En los últimos 20 años Chile vivió cuatro gobiernos de centroizquierda, pero bajo la modalidad de un «presidencialismo de minoría» (la derecha controló la mayoría del Senado 19 de esos 20 años). Desde esa posición, la Alianza no tuvo grandes motivos ni oportunidades para contrastar de manera directa sus ideas con la realidad social ni hacerse cargo de su conflictividad. Ciertamente, al acercarse las campañas electorales, su discurso y su programa se tornaban más de centro e incluso igualitarista (hasta ponchos y charangos salían a veces a relucir). Pero, verificada la derrota electoral, la Alianza volvía a la penumbra de su sólida posición de mayoría parlamentaria, convertida nuevamente en una suerte de «guardia pretoriana» de las esencias y radicalidades de su ideario.
Hoy la situación es distinta: la derecha ya no sólo debe responder por una parte de la realidad, sino por el conjunto de ella. Debe comportarse como actor principal -no puede endosarle a nadie más esa responsabilidad- en producir eso que Lechner llamaba «la construcción siempre inacabada del orden social», anticipándose a los conflictos, tejiendo acuerdos y construyendo legitimidad no sólo para sus ideas, sino para toda la sociedad.

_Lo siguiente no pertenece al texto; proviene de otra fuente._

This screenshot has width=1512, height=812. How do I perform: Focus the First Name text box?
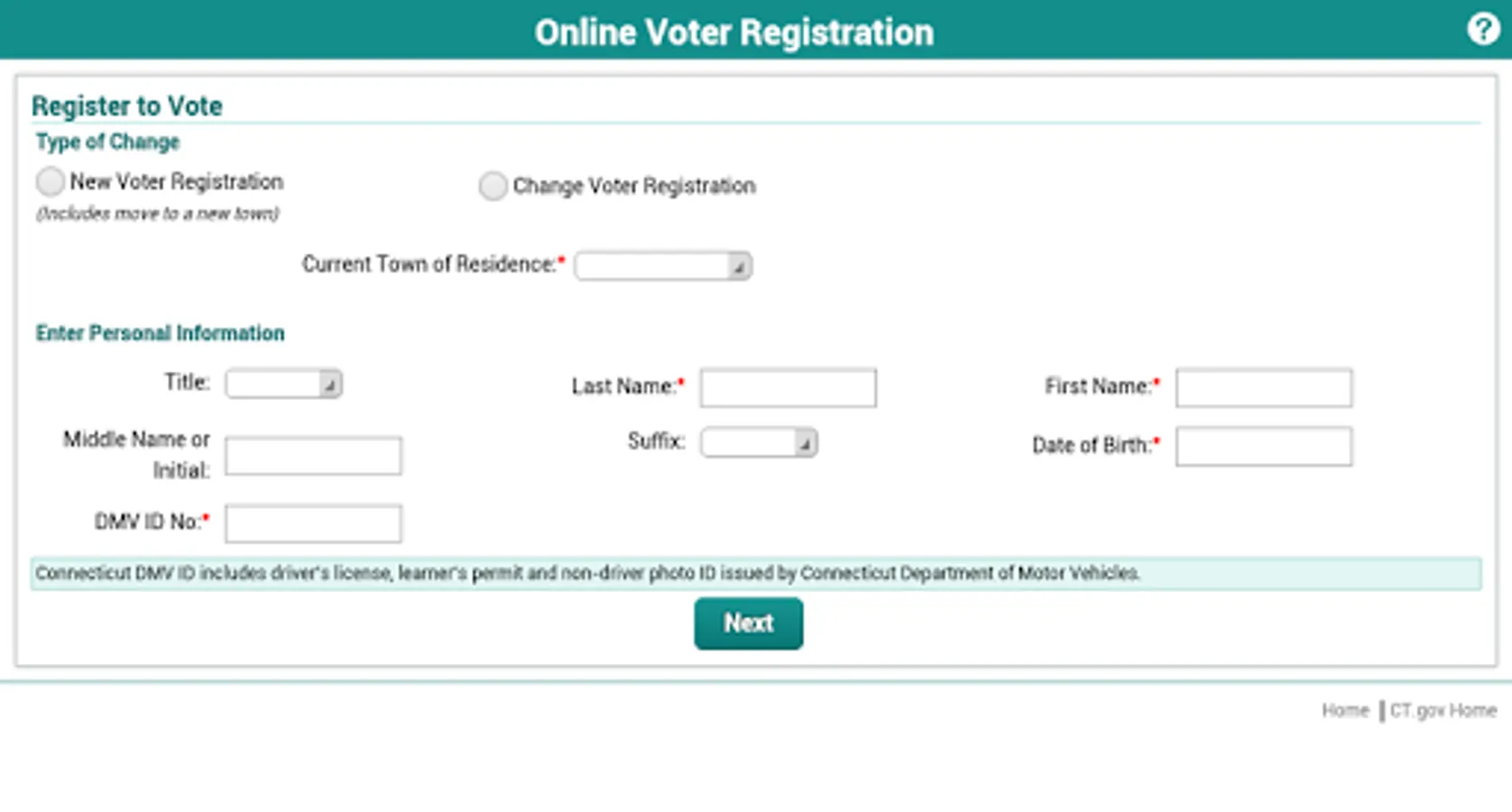(x=1263, y=388)
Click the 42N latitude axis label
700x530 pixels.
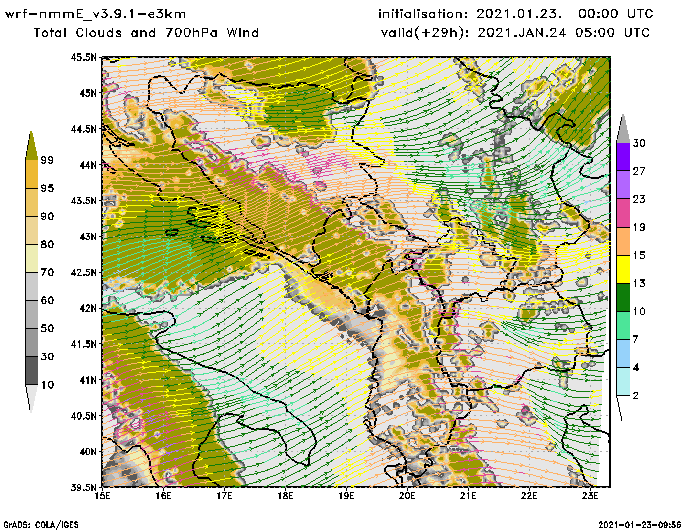[x=87, y=308]
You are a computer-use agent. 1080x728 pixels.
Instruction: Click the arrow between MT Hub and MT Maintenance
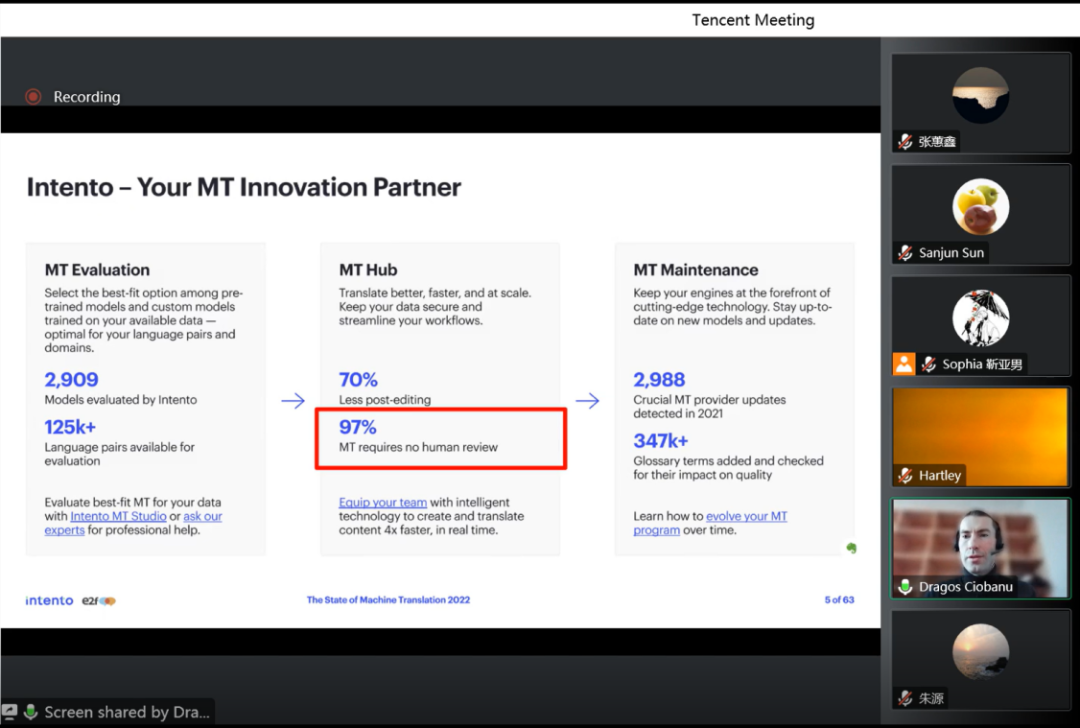click(x=587, y=401)
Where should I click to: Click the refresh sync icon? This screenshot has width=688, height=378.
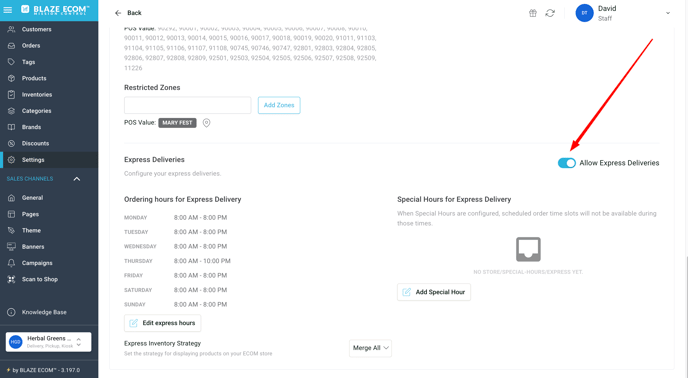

¿Cómo concluirá esta transición, este cara a cara de la Alianza con la realidad social chilena y su conflictividad visible y latente? Por ahora, el pronóstico es reservado (50 días para tomarse en serio una huelga de hambre revela, más que aletargados reflejos políticos, una dificultad para «ver» ciertos problemas). Lo más claro es que se va deshaciendo rápidamente un modelo de gobernabilidad, un «modo de hacer las cosas» que caracterizó al país en los últimos 20 años, y aún no se vislumbra un esquema de reemplazo. El asunto tiene su urgencia, pues no es evidente que el proceso de modernización y desarrollo económico de Chile descanse sobre un pacto social -ni multicultural, debiéramos ahora añadir- que goce de la buena salud que algunos suponen, y de ese cierto forzado y estridente optimismo con que el país se ha querido mirar en este Bicentenario.